Assistant Professor Aron Meltzner from EOS, who co-led the study, noted that tide gauge records from Tanjong Pagar on Singapore's sea levels went back only to 1989, whereas the first data point recorded on the coral microatoll dated back to 1915.

"Between 1915 and 1990, sea-level rise in Singapore was slower than the global average, and sea level was essentially stable.

"However, before this study, we could only extrapolate the probable sea level in Singapore from a global average and the more recent tide gauge records. This left quite a bit of uncertainty about how high sea level was and how it changed over the period," said Prof Meltzner.

Dr Majewski said the microatolls allowed researchers to narrow down the uncertainty of probable sea levels in Singapore by over 40 per cent for earlier periods, and about 30 per cent for the more recent period of time.

Likening sea-level data to investing in the stock market, if one looks only at the past two weeks of historical data and notes that a share had fallen by 10 per cent or 15 per cent, one might think that investment would be a "terrible idea", he added.

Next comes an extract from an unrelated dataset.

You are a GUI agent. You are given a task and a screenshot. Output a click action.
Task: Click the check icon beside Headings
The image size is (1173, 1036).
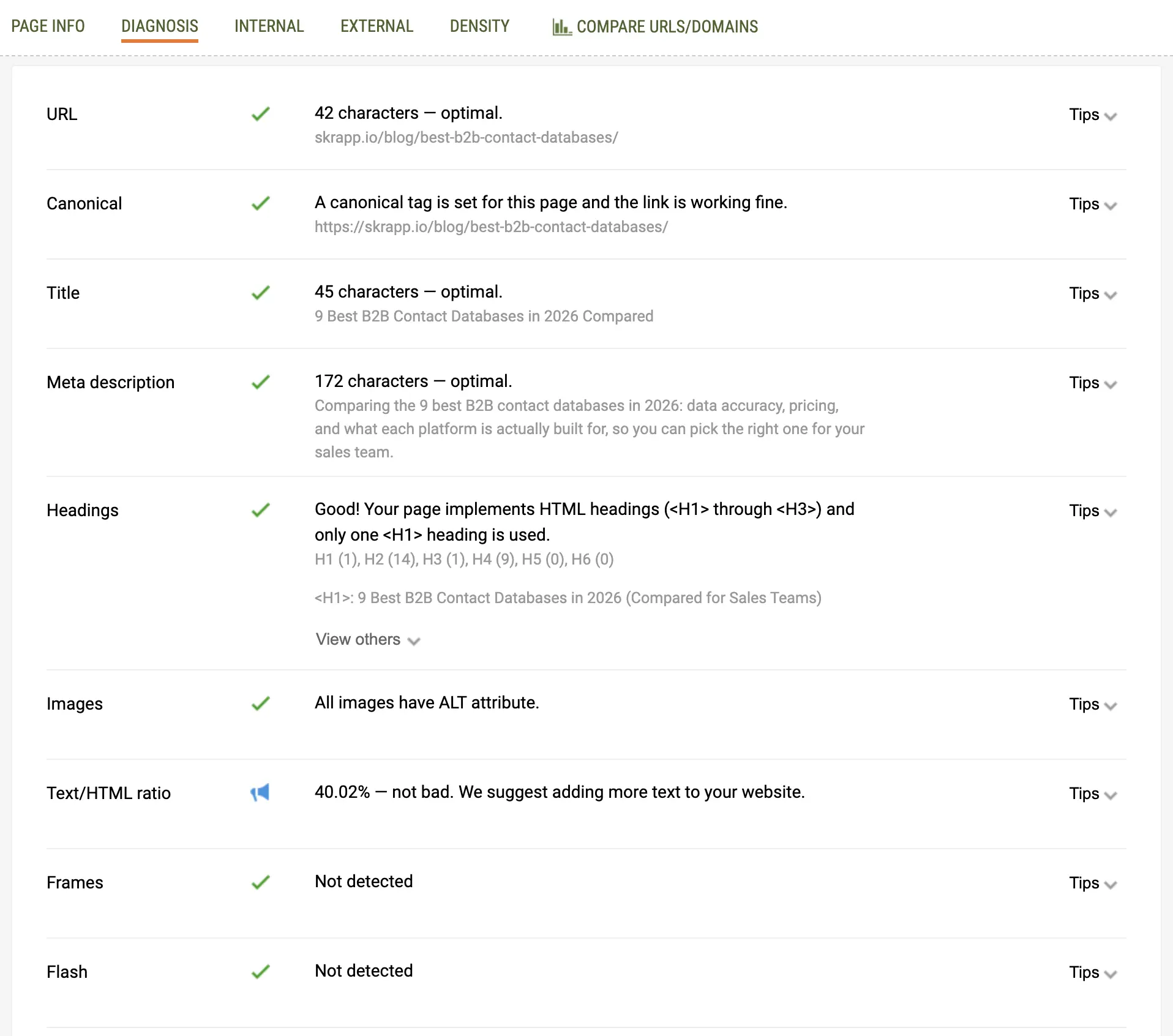(x=260, y=509)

"However, if you extend the data to maybe a month, perhaps you would then see that the stock price had risen, and then fallen down. And if you extend the time period to 50 years, you'll see that the recent period is a tiny, tiny little blip in over 30 years of growth," said Dr Majewski.

Tapping mangroves a focus of study on protecting Singapore's north-western coast against sea-level rise

The same can be extrapolated to sea levels. With current data that stretches only to the 1990s, the team is able to see only a small part of the big picture, while longer-term data provides a fuller picture, he added.

"This background will be incorporated into future models, allowing experts to be more precise with their predictions of future sea levels, and for those in Singapore to have a better understanding of how the regional sea-level change may differ from the global average," he said.

Dr Majewski pointed out that the youngest coral microatoll records were cross-referenced with tide gauges in Tanjong Pagar from 1989, thereby validating their potential use in reconstructing sea-level change in South-east Asia, as he noted the lack of data for the region as a whole in the latest IPCC report.

"There are a lot of places which didn't have any tide gauges installed until maybe the 1980s or the 1990s, or still don't have any tide gauges presently. So if they had any corals growing, and if we found the right ones, we can actually reconstruct the sea-level change over the past 100 or 200 years," said Dr Majewski.

Prof Meltzner said the team is currently studying the microatolls in the Southern Islands, with plans to conduct similar studies in other sites in Indonesia and Malaysia.

These can give more robust data on how sea-level rise may have a varied impact on different parts of Singapore, given how different areas may have had varying sea-level histories.